A student raises their hand for help on an essay. Instead of waiting for the teacher, they open Flint AI. Within seconds, the chatbot generates feedback, suggests revisions, and explains how to improve the paper. Convenient? Absolutely. But as artificial intelligence rapidly enters classrooms across the country, including ours, many students and teachers are beginning to ask a more difficult question: Are schools moving too fast?
This year our school incorporated Flint AI into the curriculum, joining a growing trend in education focused on AI-assisted learning. Flint AI is marketed as an education-specific platform that allows teachers to create AI tutors, classroom discussions, and personalized assignments. Supporters argue that it saves teachers time and gives students academic support. But critics say the technology may create more problems than it solves.
The rise of AI in schools has been dramatic. Across the United States, educators are increasingly adopting AI-powered tools to assist with writing, tutoring, and classroom management. Flint itself has reported heavy usage in partner schools. At Brophy College Preparatory, students logged nearly 11,000 AI tutoring sessions in only three months after the platform was introduced. Another school, McDonogh School, reported more than 4,500 sessions across grade levels. These statistics show how quickly students are turning to AI for help, but also raises concerns about dependence on technology for basic academic tasks.

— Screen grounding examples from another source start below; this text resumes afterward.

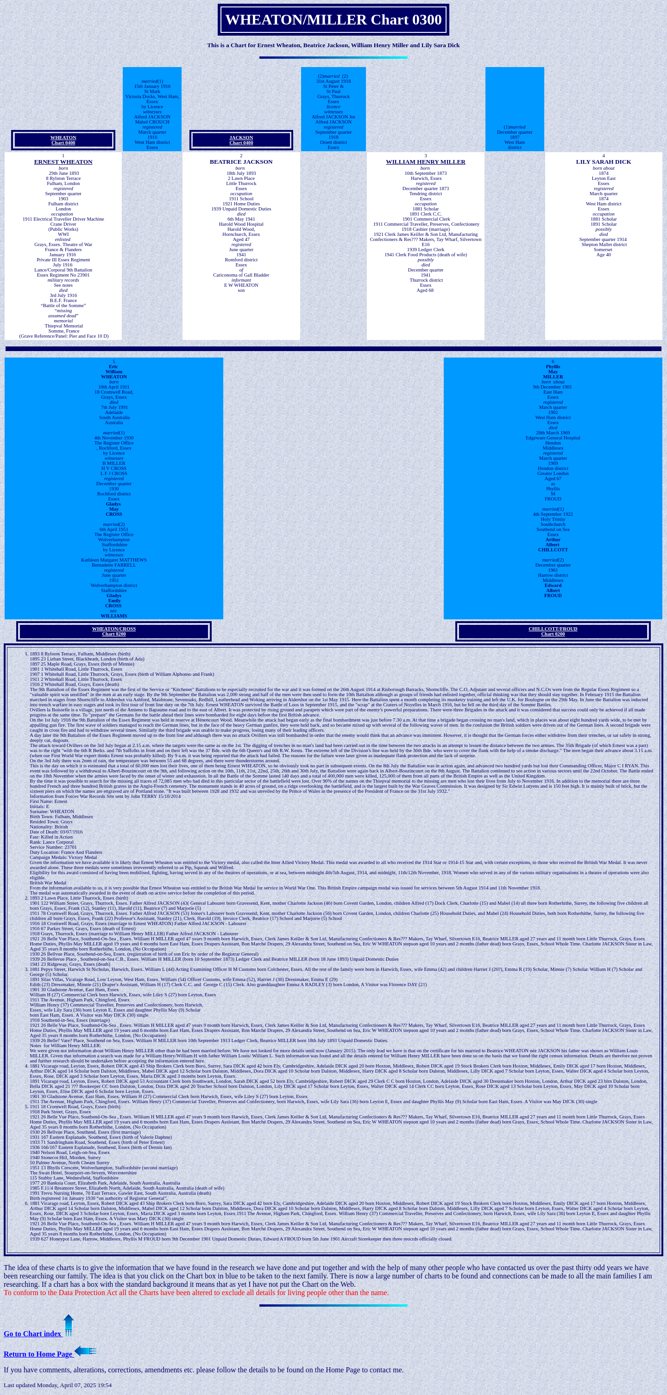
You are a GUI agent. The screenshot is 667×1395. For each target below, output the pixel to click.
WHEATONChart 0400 (63, 140)
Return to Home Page (50, 1354)
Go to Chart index (39, 1334)
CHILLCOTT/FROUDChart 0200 (553, 631)
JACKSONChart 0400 (241, 140)
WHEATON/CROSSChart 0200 (114, 631)
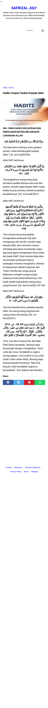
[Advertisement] (24, 60)
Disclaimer (18, 467)
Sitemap (34, 472)
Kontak (9, 467)
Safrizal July (24, 8)
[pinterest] (29, 382)
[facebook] (15, 24)
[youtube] (27, 24)
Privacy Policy (15, 472)
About (26, 472)
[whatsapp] (40, 382)
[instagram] (33, 24)
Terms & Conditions (32, 467)
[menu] (4, 30)
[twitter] (21, 24)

Not only are there issues with students, but also Flint itself. The journalism team ran a test of our own. We each wrote a news summary on an article and asked both ChatGPT as well as Flint to give us suggestions on how we could improve our short news summaries. When Flint gave me its corrections, I tweaked my writing and again it gave me a long list of vague corrections that were rather unhelpful. To fact check me, Flint sourced information from websites that seemed to be unreliable such as: Scoop News and Wikipedia. To experiment, I asked ChatGPT to write me a short news summary and copied and pasted it into Flint and it did not detect that it was 100% AI generated. This could potentially allow students to freely use AI on Flint assignments and the bot nor their teachers would ever know.
Another big criticism of Flint AI and similar platforms is that they may weaken critical thinking skills. Education has traditionally depended on struggle and problem-solving. Students learn by working through difficult concepts, making mistakes, and asking questions. AI can shorten that process dramatically. Instead of wrestling with an idea, students may become accustomed to receiving immediate answers or guided responses. Over time, some educators worry this could reduce independent thinking and creativity.

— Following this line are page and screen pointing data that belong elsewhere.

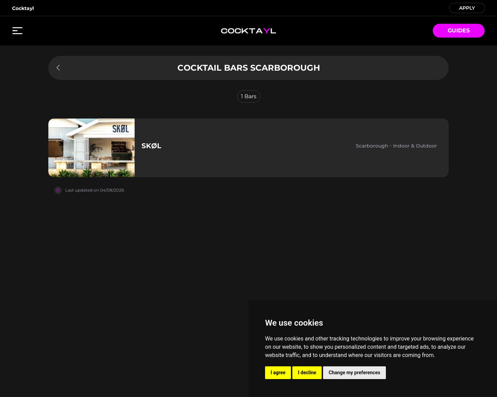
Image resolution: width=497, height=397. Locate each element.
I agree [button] (278, 372)
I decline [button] (307, 372)
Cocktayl (23, 8)
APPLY (467, 7)
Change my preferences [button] (354, 372)
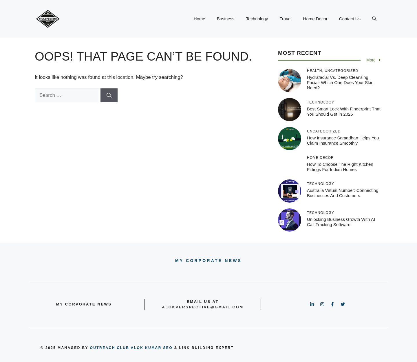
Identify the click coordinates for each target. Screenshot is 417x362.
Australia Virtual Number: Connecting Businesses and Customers (342, 193)
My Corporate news (208, 260)
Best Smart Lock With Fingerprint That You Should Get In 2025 (344, 111)
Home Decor (315, 18)
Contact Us (350, 18)
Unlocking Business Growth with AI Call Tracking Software (341, 222)
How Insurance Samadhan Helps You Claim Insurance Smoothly (343, 140)
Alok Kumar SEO (152, 348)
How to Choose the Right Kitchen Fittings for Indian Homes (340, 167)
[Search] (109, 95)
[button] (374, 19)
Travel (285, 18)
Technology (257, 18)
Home (199, 18)
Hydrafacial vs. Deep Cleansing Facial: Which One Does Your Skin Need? (340, 82)
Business (226, 18)
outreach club (109, 348)
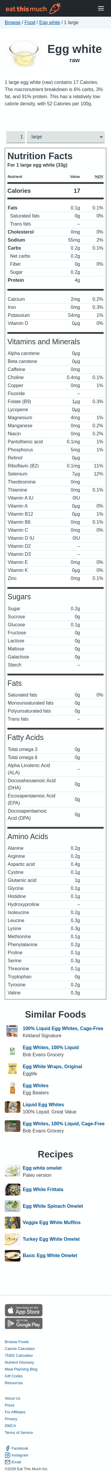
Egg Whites (36, 1085)
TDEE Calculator (19, 1355)
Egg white (49, 22)
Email (13, 1462)
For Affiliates (15, 1412)
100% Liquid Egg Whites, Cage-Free (63, 1028)
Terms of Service (19, 1433)
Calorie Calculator (20, 1348)
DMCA (10, 1426)
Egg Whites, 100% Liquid (51, 1047)
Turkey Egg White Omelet (51, 1239)
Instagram (16, 1455)
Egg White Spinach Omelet (53, 1206)
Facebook (16, 1448)
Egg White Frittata (43, 1190)
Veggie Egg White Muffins (52, 1223)
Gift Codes (13, 1376)
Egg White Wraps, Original (52, 1066)
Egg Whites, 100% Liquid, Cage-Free (64, 1123)
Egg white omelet (42, 1168)
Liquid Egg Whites (43, 1104)
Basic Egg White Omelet (50, 1256)
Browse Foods (17, 1342)
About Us (12, 1398)
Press (10, 1405)
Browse (12, 22)
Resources (14, 1383)
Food (30, 22)
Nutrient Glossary (19, 1362)
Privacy (11, 1419)
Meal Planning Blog (21, 1369)
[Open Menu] (101, 8)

Privacy concerns add another layer to the debate. AI systems depend on large amounts of user data to function effectively. Even if platforms claim to be secure, many parents and educators remain uneasy about students interacting daily with AI systems that collect information about conversations, assignments, and learning habits. Questions about where this data goes, and who ultimately controls it, remain largely unanswered.
Critics also argue that AI cannot replace the human side of education. A teacher does far more than explain information. Teachers motivate students, recognize emotional struggles, encourage participation, and adapt lessons based on classroom dynamics. AI may simulate conversation, but it cannot fully understand frustration, confidence, or curiosity in the same way a human teacher can. Some researchers warn that schools risk treating education as a technical problem instead of a human experience.
Even supporters of Flint AI acknowledge that there are risks if the technology is overused. AI can be helpful for brainstorming, tutoring, or reviewing concepts, but many educators believe it should remain a supplement, not a replacement, for traditional learning methods. The challenge for schools will be finding a balance between embracing innovation and protecting the skills students still need to develop on their own.
Our school’s decision to adopt Flint AI reflects a much larger shift happening in education nationwide. Artificial intelligence is becoming part of everyday learning whether schools fully embrace it or not. However, just because technology is available does not automatically mean it improves education. As students and teachers continue experimenting with AI in the classroom, the most important discussion may not be what AI can do, but what students could lose if schools become too dependent on it.